Con il Basso impero anche l’Africa fu segnata dalle crisi e dai conflitti intestini che travagliarono l’intero mondo romano, ma al tempo stesso vide l’affermarsi della nuova fede cristiana, che proprio qui toccò alcune delle sue vette più alte. Sant’Agostino, nato a Tagaste, nell’odierna Algeria, nel 354, non fu solo un altro figlio, ma un padre dell’Africa romana: «A giusto titolo – scrive Ibba – il periodo posteriore alla conversione, coincidente con l’ascesa al potere dei Teodosio, può essere definito come l’età di Agostino, giacché attraverso la sua penna abbiamo notizia dei principali fatti accaduti in Africa, e non a caso questa fase si chiuse con la sua morte, coincidente con l’assedio dei Vandali a Ippona. Meno di dieci anni dopo cadrà anche Cartagine e con lei finirà, di fatto, il controllo politico di Roma sulle città dell’Africa».
Si conclude nello stesso istante anche la narrazione dello storico dell’Università di Sassari, sebbene anche con il Regno dei Vandali l’Africa avrebbe continuato a essere Occidente.
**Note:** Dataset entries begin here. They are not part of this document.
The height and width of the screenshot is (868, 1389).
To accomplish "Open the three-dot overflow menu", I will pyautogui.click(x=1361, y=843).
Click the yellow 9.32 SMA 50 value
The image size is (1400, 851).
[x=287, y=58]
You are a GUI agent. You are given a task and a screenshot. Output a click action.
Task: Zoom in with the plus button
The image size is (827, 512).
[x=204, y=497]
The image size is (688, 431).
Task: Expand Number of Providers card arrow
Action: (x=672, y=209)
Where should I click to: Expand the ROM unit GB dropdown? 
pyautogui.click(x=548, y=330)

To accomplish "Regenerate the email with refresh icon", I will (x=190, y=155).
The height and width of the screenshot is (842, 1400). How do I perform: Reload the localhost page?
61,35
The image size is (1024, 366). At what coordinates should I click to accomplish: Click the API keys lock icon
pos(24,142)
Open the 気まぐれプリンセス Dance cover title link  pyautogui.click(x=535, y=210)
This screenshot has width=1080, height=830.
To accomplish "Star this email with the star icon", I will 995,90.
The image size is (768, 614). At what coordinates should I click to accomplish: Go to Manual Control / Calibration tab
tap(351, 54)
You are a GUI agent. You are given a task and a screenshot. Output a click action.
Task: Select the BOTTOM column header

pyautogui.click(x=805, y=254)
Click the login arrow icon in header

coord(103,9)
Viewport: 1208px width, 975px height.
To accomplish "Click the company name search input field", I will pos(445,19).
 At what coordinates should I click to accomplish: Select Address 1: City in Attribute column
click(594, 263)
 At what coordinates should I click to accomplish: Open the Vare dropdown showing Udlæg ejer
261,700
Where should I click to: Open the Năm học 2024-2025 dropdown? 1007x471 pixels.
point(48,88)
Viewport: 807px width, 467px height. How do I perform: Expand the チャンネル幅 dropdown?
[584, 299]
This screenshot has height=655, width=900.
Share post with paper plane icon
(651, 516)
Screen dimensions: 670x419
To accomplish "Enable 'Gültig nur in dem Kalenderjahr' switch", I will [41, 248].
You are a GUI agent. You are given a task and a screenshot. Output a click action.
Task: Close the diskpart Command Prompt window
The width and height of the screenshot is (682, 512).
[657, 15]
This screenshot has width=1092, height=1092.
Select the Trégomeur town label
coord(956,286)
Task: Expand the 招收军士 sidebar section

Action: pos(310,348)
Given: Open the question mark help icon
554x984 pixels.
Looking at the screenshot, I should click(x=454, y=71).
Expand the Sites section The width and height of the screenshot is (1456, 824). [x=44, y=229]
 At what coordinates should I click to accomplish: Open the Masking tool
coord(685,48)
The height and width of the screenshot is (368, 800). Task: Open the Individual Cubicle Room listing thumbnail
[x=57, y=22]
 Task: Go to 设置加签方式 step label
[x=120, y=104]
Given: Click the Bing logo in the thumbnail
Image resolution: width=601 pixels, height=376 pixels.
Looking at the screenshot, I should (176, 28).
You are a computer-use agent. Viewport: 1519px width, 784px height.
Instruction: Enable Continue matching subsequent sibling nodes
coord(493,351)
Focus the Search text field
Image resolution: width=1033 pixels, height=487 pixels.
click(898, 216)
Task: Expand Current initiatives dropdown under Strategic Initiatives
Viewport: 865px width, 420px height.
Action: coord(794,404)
Non solo perché il loro dominio si estendeva anche su terre europee quali la Sicilia, la Sardegna, la Corsica e le Baleari, ma soprattutto perché, come ogni regno romanobarbarico, aveva nell’elemento latino una delle sue architravi. Soltanto con la conquista bizantina, nel 534, e soprattutto con quella araba, dal 647, l’Africa si staccò dall’Occidente e il Mediterraneo, da ponte che era stato, divenne frontiera.